Brazen Encounters - the Blog - by Narrelle M Harris
The phone call in early 2013 was both unexpected and welcome.
'Clan Destine Press would like to branch out, said Lindy Cameron, my publisher. 'How do you feel about writing erotica?'
'Pretty damned good,' was my response, and I leapt into with a will.
After debating what, if any, pen name to choose for the endeavour, I submitted five short stories to Clan Destine’s new Encounters imprint under the not-very-disguised name of NM Harris.

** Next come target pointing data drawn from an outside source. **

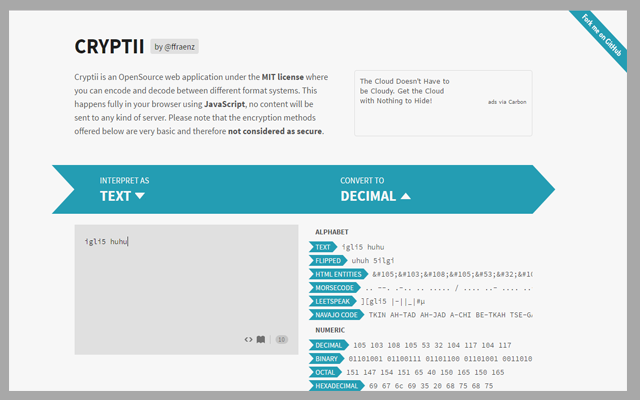The width and height of the screenshot is (640, 400).
Task: Expand the Interpret as TEXT dropdown
Action: [x=122, y=196]
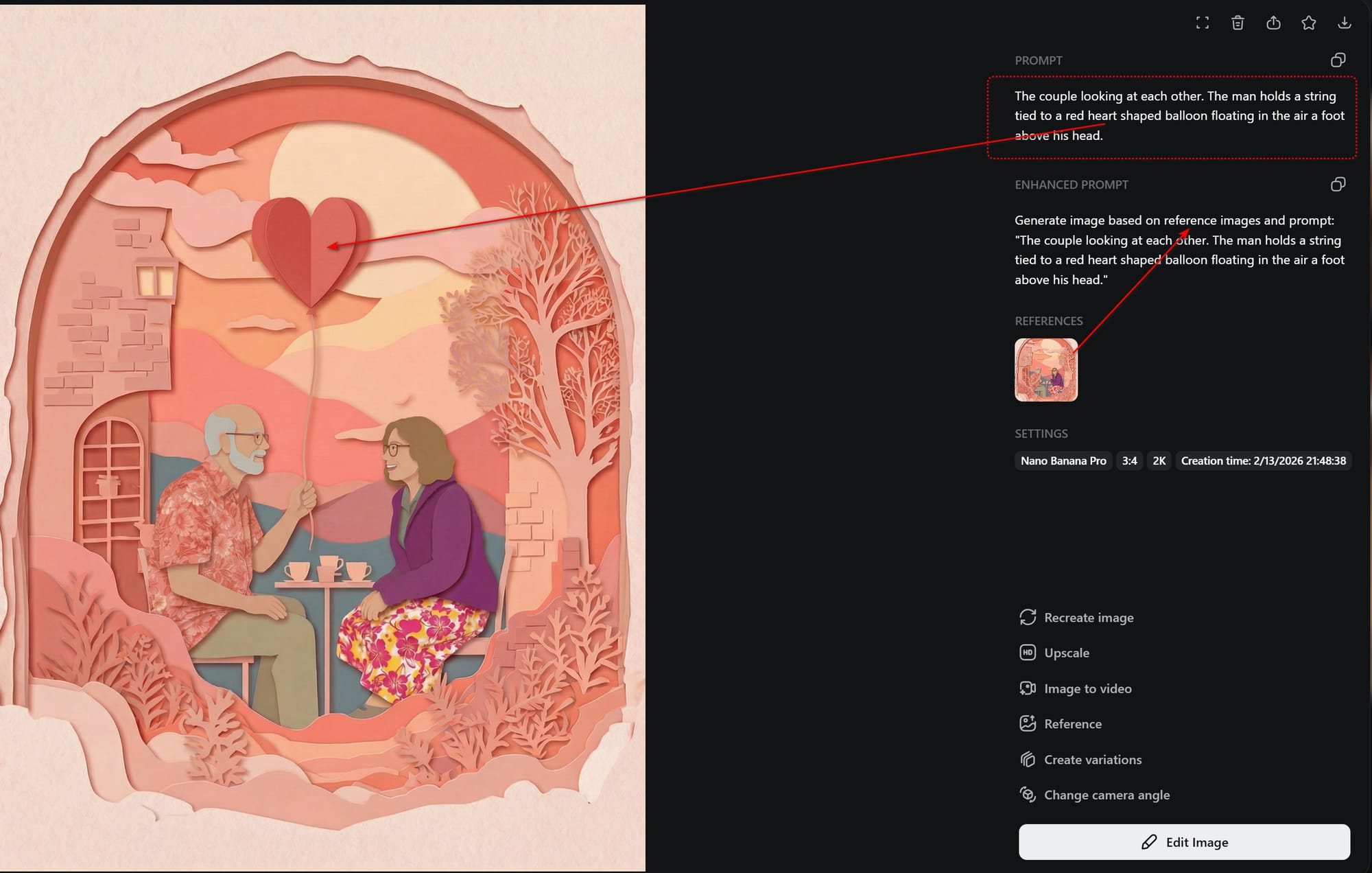Click the 2K resolution tag

coord(1159,461)
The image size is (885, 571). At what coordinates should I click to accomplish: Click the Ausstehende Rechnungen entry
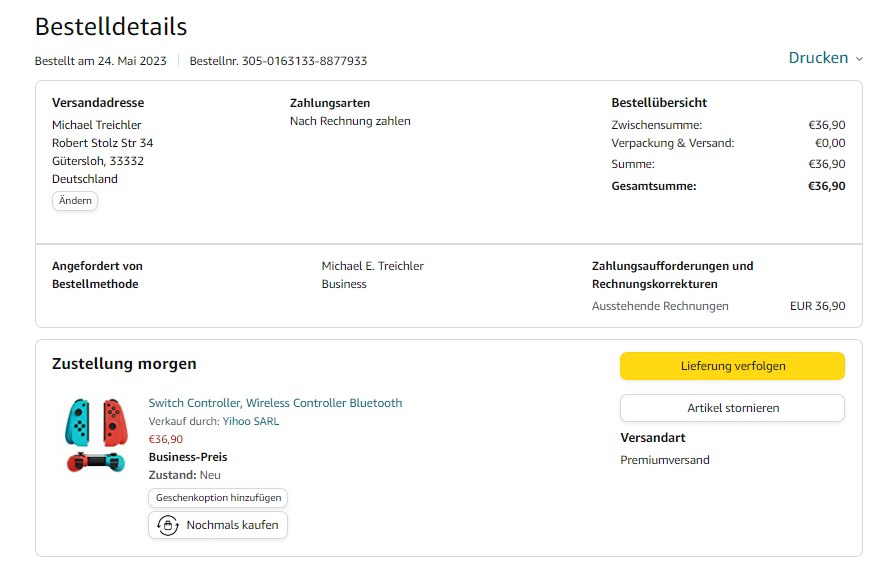point(660,306)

My fingers had flown across the keyboard and I had: two stories about a pair of hard-bitten spies, Philip and Martine, who find soft spots for each other - the Secret Agents, Secret Lives series; and three stories about two young blokes who have a passion for trouble and each other - the Talbott and Burns series.
It was absolutely easy to say yes to the invitation to write for Encounters. Most of my other fiction contains love scenes of some description, and I couldn’t resist the challenge of writing more explicit yet still story-driven tales.
And it was a challenge, despite also being immense fun. Writing romance and erotica is difficult: keeping the balance of characterisation and plot right, and at the same time writing scenes of intimacy that are engaging and sexy without falling into cliché or awkward phrasing that can get one nominated for the ‘Bad Sex Award’.
Some of the other Encounters writers were attracted by the same sense of challenge that I felt in tackling a new genre.
Eve N. Wilder, who has written in a variety of genres including fantasy and speculative fiction, says: “I started writing erotica to prove that I could do it and do it well! For an erotic story to be written well it must have excellent characterisation. It must be a really good story, no short cuts.”
Eve also enjoys the opportunity erotica offers to do something different. “It gives you a chance to show another side to people.”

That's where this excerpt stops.